Czy na Wołyniu doszło do ludobójstwa? Wszystko wskazuje na to, że tak. Nie ma sensu ciągnąć tego sporu, definicja została wypełniona. Nie było jednak drugiego państwa, którego władze dałyby na piśmie, że trzeba wymordować Polaków, nie było "innych obywateli”. Tragedia Wołynia leży także w tym, że wszyscy oni byli z jednej Rzeczypospolitej, która miała być wspólna. A wtedy była okupowana i w żaden sposób nie mogła powstrzymać katastrofy na Kresach. Czy zatem w sensie prawnym było "tak jak w Katyniu?”. Jeśli ktoś porównuje te sprawy, nic nie rozumie z historii Polski i szkodzi jej jak mało kto. Służy tej samej sprawie co pod­ręczniki do historii w PRL.
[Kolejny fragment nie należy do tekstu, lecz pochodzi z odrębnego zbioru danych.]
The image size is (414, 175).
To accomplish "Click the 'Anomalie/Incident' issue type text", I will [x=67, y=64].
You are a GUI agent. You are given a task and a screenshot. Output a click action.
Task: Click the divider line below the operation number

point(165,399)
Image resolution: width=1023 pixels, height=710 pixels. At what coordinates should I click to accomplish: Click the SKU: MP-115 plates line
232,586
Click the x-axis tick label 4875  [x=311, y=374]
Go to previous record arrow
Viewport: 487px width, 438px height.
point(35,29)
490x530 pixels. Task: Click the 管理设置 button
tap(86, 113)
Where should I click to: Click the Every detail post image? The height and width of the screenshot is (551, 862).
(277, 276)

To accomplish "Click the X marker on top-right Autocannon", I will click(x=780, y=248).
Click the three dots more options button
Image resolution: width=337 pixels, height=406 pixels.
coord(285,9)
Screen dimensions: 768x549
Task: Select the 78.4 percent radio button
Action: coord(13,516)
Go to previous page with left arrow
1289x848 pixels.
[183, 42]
Wołyń przypomina bardziej Jedwabne czy biblijną historię Kaina i Abla. Dwóch braci: jeden hodował bydło, drugi uprawiał ziemię. Pod wpływem jakichś kalkulacji jeden zabił drugiego i nic tego nie usprawiedliwia. A do tego jeszcze Kain nie chciał powiedzieć Panu Bogu prawdy, jak dokładnie było. Nie mamy się co zwracać w sprawie Wołynia do władz Ukrainy, bo Ukrainy nie było, chyba że sowiecka, i to nie w tym miejscu na mapie co obecnie. Dzisiejsza Ukraina nie jest zbiorowym Kainem. A nawet jeśli komuś na Ukrainie przychodzi do głowy uważać Banderę za bohatera, nie oznacza to prawnej kontynuacji. Jeśli dzisiejsza Ukraina chce pokazać, że nie są jej obojętne wydarzenia sprzed lat, to trzeba te słowa przyjąć z wdzięcznością.

Droga do Porycka, gdzie w 1943 UPA wymordowała podczas mszy całą wieś, jest długa. Ktoś podaje mi replikę krzyżyka z powstania styczniowego. Nie tego z orzełkiem w koronie. Inny: jest Orzeł, jest Pogoń litewska i ruski (ukraiński) św. Michał. Napisy cyrylicą. Jakoś tak smutno. Było, minęło.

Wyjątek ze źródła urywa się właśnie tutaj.